Я начал работать в 1894 г. при полковнике Секеринском. В 1898 г. работал с Леонидом Антоновичем Квицинским и другими. В 1904 г. работал с Владимиром Францевичем Модль и в 1906 г. с Владимиром Николаевичем Кулаковым и господином начальником полковником Герасимовым».

Это прошение было представлено начальником Охранного отделения полк. фон Коттеном директору Департамента полиции при следующем рапорте:

«Представляя при сем прошение бывшего секретного сотрудника вверенного мне отделения, под кличкою „Сам“, крестьянина Василия Карпова Чистова, ходатайствующего о выдаче ему денежного пособия, докладываю, что все изложенное в прошении Чистова соответствует действительности, и бывшая деятельность его, по моему мнению, заслуживает поощрения».

Директор Н. П. Зуев положил резолюцию: «Полагал бы выдать двести рублей». Товарищ министра Курлов утвердил представление департамента, и 200 руб. «Самому» были выданы в апреле 1910 г. {196}

СЕКРЕТНЫЙ СОТРУДНИК «ПЕТЕРБУРГСКИЙ»

«Его превосходительству господину

директору Департамента полиции

ПРОШЕНИЕ

В 1902 г. известный работник Радченко, который руководил всей с.-д. организацией, им было задумано поставить типографию для Петербурга, но он решил ее поставить в гор. Пскове, куда он и уехал и где мною был даден под наблюдение и где была обнаружена большая типография (американская бостонка), которая должна была обслуживать не только С.-Петербург, но и другие города. При аресте типографии было задержано несколько нелегальных работников.
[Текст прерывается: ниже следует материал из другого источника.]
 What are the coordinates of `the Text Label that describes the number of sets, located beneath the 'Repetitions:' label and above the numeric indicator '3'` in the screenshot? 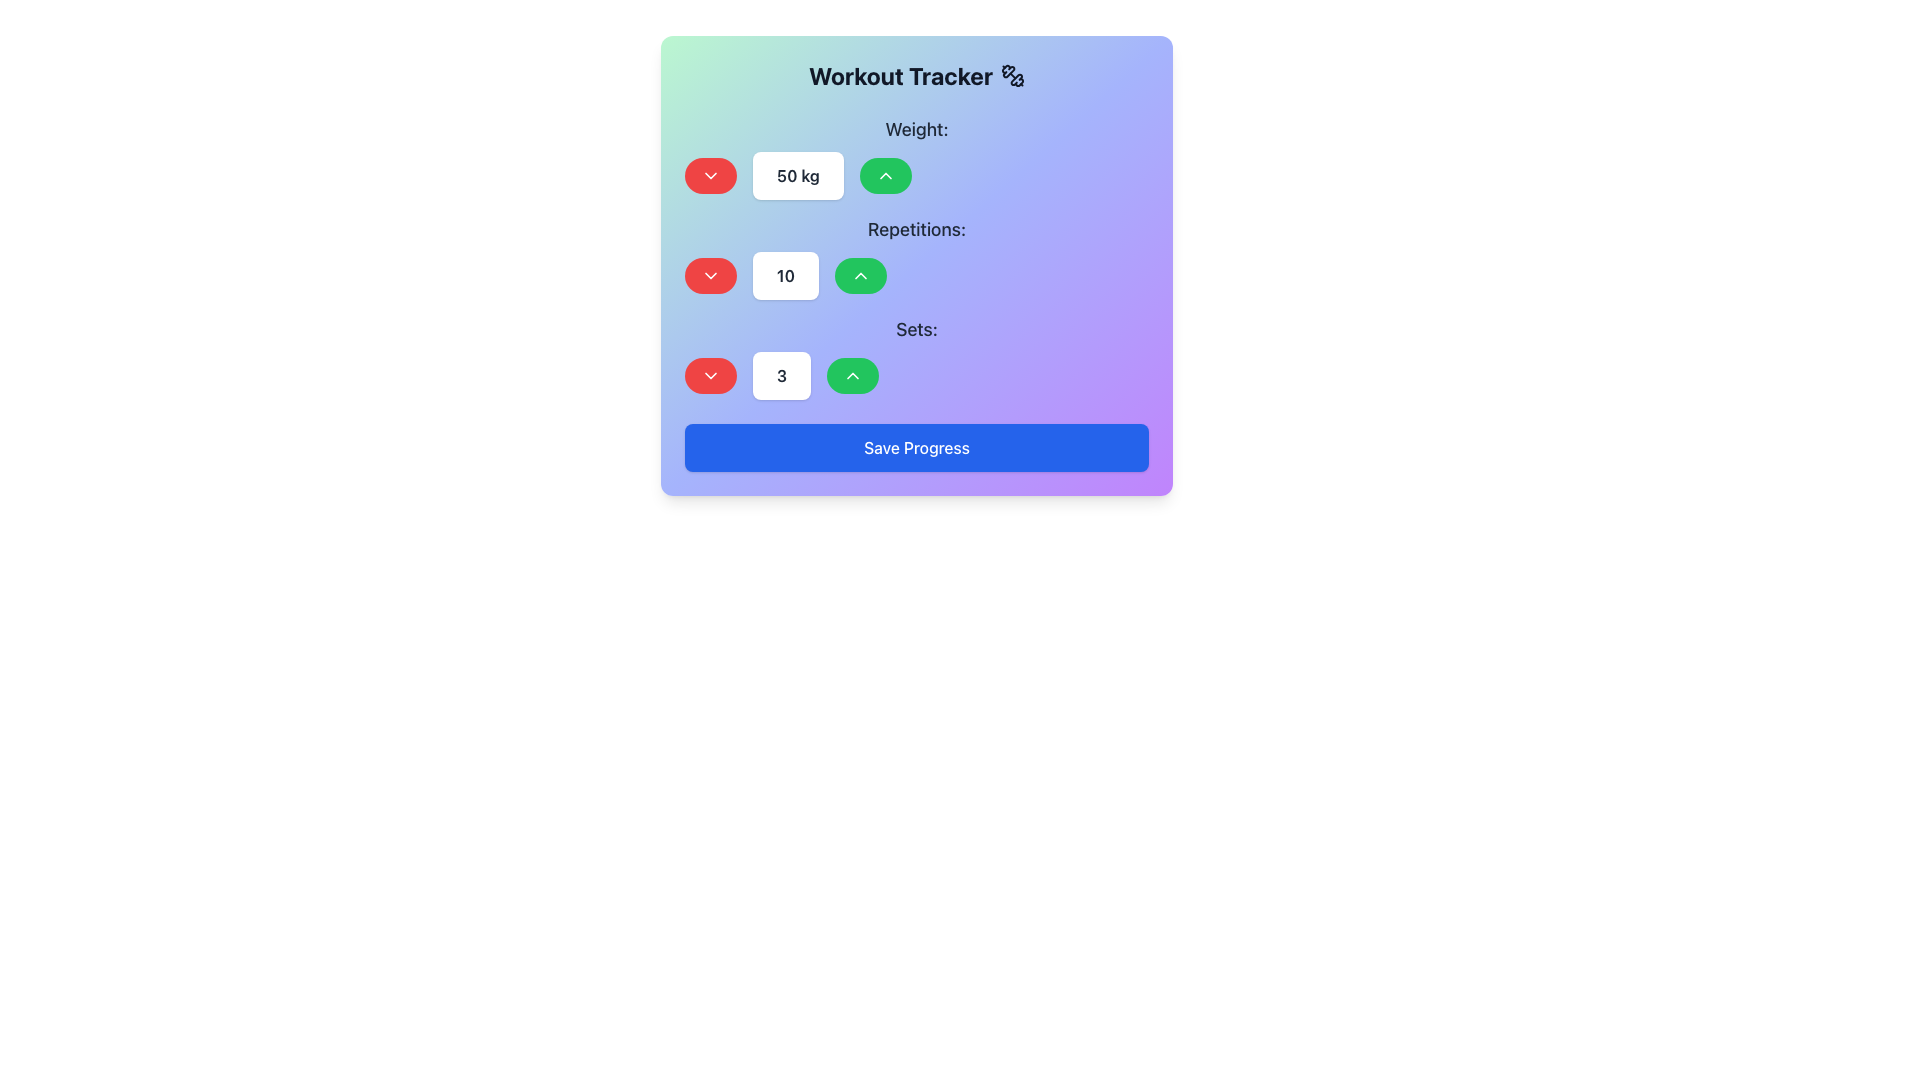 It's located at (915, 329).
В конце 1902 г. и начале 1903 г. мною было оповещено отделение, что на Галерной улице, д. № 42, помещается нелегальная типография, которой заведовал Карпенко со своею женою, а остальные были нелегальные, которые и были задержаны во время работы и совместно был арестован с.-петербургский комитет с.-д. партии и при нем взят склад нелегальной литературы. В конце 1905 г. мною было оповещено отделение о состоявшемся собрании рабочих Петербургского района, входящих по одному человеку с заводов и фабрик, которое и было арестовано на Ораниенбаумской улице в помещении с.-д. клуба. (Клуб закрыт.) В то же время мною было дадено знать о состоявшемся собрании боевой дружины Петербургского района, который и был арестован на Теряевой улице, и о состоявшем собрании в это же время боевой дружины Выборгского района в помещении клуба по Ораниенбаумской улице при аресте были забраны бомбы и другие взрывчатые вещества, которые были вещественным доказательством на суде. В том же году мною был даден под наблюдение студент-медик Иохильсон, который и был арестован на улице у клиники со взрывчатым веществом динамитом. Потом еще мною был даден студент С.-Петер-{197}бургского университета М. Тверский, как организатор Василеостровского района.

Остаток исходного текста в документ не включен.